Fine-tuned models include models adapted through additional training, parameter updates, adapters, instruction tuning, domain tuning, reinforcement learning, preference tuning, or other specialization methods. Fine-tuned models shall include records of base model, training data, tuning method, intended use, prohibited use, evaluation results, bias and harm review, privacy review, security review, versioning, and withdrawal pathway.

Fine-tuning permission for data shall be separately recorded. Fine-tuned model release shall not imply that the underlying data was open, that all rights are unrestricted, that privacy risks are eliminated, that protected knowledge is safe to encode, or that the model is approved for operational deployment.

### 6.2.5 Retrieval-augmented systems.

Retrieval-augmented systems include workflows that combine a model with a retrieval corpus, vector index, knowledge base, document store, data commons, Registry records, Reports, Studio outputs, DRI records, Observatory records, National Portfolio records, or other sources. Such systems shall govern source eligibility, retrieval boundaries, access controls, citation discipline, prompt-injection controls, data leakage controls, output review, and correction propagation.

Retrieval-augmented output shall not be treated as authoritative merely because it cites sources.
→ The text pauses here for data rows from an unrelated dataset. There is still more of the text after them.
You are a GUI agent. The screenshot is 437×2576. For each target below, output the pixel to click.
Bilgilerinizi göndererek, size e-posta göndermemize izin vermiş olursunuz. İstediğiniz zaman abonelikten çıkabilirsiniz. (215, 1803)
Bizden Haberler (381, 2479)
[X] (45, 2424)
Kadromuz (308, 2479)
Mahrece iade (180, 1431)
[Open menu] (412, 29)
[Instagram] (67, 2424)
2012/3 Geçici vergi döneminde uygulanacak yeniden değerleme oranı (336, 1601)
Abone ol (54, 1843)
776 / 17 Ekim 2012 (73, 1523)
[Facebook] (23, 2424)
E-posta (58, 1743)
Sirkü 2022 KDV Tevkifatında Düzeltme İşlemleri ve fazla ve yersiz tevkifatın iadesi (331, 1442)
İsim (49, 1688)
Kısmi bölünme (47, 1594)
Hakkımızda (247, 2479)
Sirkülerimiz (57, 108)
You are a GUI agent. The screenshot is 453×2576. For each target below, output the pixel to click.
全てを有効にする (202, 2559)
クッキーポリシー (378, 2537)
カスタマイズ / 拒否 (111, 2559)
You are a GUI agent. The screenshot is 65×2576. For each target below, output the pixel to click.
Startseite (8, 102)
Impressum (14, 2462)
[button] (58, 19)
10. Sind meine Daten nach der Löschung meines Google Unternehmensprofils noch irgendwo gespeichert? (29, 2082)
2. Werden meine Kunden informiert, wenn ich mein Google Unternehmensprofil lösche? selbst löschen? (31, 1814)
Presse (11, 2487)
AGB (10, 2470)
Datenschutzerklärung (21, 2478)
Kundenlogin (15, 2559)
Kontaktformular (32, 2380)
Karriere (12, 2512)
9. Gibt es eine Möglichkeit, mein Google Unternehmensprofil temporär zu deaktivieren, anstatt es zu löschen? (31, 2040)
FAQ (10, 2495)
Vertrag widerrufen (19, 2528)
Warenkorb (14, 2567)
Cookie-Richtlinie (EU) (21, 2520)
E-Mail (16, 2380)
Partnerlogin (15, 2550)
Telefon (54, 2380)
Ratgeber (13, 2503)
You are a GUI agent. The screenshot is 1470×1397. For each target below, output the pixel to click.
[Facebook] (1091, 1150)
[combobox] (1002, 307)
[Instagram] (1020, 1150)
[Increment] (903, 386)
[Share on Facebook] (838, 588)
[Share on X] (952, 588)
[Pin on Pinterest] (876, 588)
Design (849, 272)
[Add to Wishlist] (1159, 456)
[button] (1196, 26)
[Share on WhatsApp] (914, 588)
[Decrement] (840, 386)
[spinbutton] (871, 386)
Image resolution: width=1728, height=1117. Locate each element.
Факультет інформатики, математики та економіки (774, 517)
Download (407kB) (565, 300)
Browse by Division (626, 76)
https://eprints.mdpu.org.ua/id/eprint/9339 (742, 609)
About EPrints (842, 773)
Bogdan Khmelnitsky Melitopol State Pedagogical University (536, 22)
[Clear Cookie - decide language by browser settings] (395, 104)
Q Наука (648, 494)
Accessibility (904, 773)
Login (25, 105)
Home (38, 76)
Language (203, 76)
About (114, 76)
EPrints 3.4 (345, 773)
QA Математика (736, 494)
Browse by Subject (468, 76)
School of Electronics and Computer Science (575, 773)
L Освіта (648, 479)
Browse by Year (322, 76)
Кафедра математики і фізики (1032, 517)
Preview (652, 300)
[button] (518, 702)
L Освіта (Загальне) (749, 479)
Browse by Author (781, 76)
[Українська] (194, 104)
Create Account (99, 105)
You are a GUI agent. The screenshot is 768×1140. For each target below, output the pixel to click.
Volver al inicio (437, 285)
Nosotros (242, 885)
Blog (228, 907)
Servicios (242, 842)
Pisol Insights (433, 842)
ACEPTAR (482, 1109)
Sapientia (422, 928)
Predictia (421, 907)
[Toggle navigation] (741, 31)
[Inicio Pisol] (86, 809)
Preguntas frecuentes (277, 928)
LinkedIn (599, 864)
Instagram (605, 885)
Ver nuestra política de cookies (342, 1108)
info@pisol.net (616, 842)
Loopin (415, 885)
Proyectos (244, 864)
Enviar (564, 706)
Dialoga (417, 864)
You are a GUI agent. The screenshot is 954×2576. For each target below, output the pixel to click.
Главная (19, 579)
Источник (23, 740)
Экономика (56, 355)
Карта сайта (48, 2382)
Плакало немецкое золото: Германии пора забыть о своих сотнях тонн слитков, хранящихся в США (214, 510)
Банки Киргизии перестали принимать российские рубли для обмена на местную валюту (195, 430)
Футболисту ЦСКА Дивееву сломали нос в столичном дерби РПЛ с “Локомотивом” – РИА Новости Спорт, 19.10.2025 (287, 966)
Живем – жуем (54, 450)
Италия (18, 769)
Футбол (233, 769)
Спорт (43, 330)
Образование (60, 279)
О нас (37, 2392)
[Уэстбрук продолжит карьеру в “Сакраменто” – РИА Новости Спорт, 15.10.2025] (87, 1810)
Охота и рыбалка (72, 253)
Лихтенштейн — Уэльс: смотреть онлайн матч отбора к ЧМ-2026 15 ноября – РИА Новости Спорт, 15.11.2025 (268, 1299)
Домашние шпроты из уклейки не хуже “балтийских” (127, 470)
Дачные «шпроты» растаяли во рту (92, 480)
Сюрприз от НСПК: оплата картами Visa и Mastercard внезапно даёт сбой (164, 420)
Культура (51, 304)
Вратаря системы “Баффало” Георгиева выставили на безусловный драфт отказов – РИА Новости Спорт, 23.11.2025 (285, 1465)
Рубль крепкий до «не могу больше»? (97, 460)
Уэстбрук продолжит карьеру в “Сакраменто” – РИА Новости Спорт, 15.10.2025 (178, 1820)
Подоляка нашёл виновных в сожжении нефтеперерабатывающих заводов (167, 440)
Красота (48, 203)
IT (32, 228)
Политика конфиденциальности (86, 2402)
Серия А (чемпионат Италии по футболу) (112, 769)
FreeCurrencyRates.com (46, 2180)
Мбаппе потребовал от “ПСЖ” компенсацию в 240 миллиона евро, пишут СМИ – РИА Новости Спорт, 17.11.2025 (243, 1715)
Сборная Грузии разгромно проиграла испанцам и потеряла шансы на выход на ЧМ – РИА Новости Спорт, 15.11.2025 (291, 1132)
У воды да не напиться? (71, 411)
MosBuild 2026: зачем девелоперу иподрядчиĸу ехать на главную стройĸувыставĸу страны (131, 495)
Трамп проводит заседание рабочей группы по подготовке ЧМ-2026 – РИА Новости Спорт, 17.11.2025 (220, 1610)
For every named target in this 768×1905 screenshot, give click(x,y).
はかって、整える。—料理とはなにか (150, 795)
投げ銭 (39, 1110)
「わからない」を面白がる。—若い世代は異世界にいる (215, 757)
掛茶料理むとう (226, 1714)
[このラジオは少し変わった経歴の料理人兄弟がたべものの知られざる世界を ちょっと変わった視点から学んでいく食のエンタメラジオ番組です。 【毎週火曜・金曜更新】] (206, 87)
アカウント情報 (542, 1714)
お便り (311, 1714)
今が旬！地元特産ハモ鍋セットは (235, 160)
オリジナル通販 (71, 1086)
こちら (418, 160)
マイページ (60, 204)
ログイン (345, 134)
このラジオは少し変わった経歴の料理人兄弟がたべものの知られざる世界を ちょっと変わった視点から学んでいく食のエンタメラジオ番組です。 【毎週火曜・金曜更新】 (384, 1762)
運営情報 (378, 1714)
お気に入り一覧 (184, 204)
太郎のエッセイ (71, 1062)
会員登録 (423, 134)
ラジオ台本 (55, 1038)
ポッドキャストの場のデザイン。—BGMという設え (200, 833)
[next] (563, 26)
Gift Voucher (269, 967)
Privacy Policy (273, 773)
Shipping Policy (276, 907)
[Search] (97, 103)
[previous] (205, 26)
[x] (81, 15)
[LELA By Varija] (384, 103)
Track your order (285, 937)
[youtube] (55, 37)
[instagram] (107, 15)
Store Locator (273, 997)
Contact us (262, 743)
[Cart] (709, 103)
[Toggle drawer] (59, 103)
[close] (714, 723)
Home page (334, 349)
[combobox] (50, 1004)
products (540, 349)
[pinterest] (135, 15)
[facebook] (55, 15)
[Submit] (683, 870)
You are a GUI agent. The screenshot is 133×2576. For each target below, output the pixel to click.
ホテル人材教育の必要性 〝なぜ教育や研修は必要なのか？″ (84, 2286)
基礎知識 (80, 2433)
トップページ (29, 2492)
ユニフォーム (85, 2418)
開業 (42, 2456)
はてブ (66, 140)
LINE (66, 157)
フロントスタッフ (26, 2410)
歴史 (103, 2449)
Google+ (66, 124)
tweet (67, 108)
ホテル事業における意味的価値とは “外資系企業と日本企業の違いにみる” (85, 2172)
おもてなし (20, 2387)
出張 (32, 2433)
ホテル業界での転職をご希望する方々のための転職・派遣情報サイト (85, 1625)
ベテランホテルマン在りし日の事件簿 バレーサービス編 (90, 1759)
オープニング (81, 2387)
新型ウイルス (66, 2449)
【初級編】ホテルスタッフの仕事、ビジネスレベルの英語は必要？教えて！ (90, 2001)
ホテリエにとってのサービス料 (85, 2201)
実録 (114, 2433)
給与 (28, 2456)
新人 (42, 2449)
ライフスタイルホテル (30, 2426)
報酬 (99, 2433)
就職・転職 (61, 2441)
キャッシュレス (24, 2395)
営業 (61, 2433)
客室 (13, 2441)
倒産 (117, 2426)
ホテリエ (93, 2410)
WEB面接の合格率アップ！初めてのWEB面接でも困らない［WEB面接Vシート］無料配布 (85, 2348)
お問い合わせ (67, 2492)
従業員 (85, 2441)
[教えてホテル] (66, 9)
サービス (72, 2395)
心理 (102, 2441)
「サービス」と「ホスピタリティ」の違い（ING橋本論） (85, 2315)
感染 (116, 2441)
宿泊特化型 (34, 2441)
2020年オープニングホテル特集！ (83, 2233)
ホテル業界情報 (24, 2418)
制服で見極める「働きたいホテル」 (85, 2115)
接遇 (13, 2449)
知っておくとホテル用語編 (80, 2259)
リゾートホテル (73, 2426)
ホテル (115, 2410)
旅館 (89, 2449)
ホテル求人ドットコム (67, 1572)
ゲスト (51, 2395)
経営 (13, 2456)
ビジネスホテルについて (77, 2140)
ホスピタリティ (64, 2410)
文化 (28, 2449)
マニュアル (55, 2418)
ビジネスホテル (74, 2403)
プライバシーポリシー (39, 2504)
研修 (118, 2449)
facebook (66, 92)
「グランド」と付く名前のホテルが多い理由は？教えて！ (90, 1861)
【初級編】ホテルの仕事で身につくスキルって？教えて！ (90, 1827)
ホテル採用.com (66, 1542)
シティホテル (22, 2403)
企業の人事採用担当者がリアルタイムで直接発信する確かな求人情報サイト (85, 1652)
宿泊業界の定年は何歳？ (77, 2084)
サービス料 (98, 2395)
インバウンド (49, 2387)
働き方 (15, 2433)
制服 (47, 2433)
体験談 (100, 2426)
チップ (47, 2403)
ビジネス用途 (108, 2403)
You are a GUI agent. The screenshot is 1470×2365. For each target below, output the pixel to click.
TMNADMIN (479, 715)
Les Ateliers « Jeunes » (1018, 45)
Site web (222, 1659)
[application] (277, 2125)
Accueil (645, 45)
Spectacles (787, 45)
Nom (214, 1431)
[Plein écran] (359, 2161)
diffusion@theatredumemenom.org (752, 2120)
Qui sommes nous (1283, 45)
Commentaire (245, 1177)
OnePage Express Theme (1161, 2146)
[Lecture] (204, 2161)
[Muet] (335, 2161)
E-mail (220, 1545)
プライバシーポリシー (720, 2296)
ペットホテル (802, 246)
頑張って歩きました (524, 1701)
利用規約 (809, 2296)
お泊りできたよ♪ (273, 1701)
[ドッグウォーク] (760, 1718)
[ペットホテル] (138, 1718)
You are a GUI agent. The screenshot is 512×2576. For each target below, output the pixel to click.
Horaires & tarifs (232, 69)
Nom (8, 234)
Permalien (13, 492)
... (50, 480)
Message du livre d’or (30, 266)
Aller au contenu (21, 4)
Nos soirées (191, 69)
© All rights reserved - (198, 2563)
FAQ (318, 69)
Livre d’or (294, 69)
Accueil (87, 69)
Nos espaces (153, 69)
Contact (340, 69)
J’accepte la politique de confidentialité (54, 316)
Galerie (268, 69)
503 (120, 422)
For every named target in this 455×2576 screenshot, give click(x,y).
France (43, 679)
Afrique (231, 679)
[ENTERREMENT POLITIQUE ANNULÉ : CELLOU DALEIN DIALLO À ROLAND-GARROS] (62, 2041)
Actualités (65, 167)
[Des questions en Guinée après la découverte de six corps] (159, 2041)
The system shall preserve source limitations, access restrictions, public-safe controls, and correction pathways. Retrieval access shall not create data rights or authority to expose controlled sources.

### 6.2.6 Agentic workflows.

Agentic workflows include AI systems that can plan, call tools, execute code, query repositories, manipulate files, route tasks, interact with APIs, summarize across systems, generate artefacts, or perform multi-step workflows. Agentic workflows shall be governed through agent identity, tool permissions, data access controls, no-command rules, no-write-back rules where applicable, human review, output review, logging, kill-switch conditions, incident response, and archive.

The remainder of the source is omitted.